Vi jovens que, ao receberem o apoio adequado, reconstruíram suas vidas quando se
tornaram mães. O Estado deveria oferecer esse apoio.'
O obstetra Thomaz Gollop considera as propostas um grande avanço. Ele
participou, como médico, da audiência pública para discutir as alterações nos
artigos. 'O abortamento inseguro é a quarta causa de morte materna no País',
afirma Gollop.
Perdão. O anteprojeto traz outras importantes modificações para os crimes
contra a vida e a honra. Entre elas, a eutanásia - prática que atualmente
é enquadrada como homicídio comum, com penas que poderiam chegar a 20 anos de
prisão - ganharia um tipo penal próprio. Teria como pena máxima 4 anos de
detenção. Sua realização, entretanto, poderia ser perdoada caso fique
comprovado por dois médicos que o paciente, acometido de doença grave e com
quadro irreversível, esteja sendo mantido vivo artificialmente.
Os juristas também sugeriram alterações para reduzir a idade mínima do crime de
estupro presumido. A idade cairá de 14 anos para 12 anos, atendendo ao previsto
no Estatuto da Criança e do Adolescente (ECA). A comissão ainda decidiu que
não será mais crime ser dono de casa de prostituição.
Para dar conta dos crimes de trânsito, os integrantes da comissão sugeriram
criar a figura da culpa gravíssima no Código Penal. Por ela, quem for pego
dirigindo embriagado ou participando de racha em via pública poderá ser preso
por até 8 anos.
Nesse ponto, a comissão estuda avançar ainda mais. Estudam, por exemplo, dar fé
pública para um guarda de trânsito para atestar a embriaguez de um condutor.

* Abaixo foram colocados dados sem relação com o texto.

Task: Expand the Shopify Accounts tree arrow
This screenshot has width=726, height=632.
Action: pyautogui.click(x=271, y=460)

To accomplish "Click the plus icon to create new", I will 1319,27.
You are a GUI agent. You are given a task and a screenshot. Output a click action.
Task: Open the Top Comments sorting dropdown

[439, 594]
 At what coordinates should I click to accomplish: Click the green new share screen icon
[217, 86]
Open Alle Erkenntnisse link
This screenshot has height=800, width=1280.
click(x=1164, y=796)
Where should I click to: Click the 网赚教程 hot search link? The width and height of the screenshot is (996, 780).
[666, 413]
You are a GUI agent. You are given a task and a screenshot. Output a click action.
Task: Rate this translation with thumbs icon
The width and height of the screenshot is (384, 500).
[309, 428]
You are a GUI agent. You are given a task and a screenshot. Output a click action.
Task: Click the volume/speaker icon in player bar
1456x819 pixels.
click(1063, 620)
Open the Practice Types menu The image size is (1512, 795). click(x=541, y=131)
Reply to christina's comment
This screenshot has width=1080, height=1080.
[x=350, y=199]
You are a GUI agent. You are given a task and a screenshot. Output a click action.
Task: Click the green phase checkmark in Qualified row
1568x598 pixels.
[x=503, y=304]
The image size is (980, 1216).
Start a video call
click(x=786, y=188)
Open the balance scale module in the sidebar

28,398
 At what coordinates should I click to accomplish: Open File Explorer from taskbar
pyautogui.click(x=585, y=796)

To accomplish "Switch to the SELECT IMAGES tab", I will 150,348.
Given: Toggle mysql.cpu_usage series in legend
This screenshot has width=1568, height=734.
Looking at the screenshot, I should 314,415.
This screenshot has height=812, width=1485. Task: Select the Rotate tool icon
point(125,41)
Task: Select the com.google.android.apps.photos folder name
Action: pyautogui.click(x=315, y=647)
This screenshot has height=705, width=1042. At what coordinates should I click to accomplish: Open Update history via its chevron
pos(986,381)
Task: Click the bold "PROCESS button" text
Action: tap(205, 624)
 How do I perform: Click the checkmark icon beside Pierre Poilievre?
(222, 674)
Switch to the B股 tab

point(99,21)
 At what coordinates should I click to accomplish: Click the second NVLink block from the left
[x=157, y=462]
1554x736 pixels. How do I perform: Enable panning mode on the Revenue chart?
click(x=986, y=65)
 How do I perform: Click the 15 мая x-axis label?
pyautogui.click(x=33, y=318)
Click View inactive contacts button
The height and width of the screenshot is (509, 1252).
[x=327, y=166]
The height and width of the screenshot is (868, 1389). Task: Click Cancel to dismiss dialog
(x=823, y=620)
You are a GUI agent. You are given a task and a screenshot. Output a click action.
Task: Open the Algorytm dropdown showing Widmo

Caberia nesse caso ao motorista atestar que está sóbrio fazendo o teste do
bafômetro.
Outra mudança sugerida pelo anteprojeto foi aumentar as penas para crimes como
calúnia, injúria e difamação (mais informações nesta página).
'Hoje, em termos de comissão, talvez nós tenhamos aprovado as matérias penais
mais polêmicas para a sociedade', afirmou o presidente da comissão, ministro do
Superior Tribunal de Justiça (STJ) Gilson Dipp.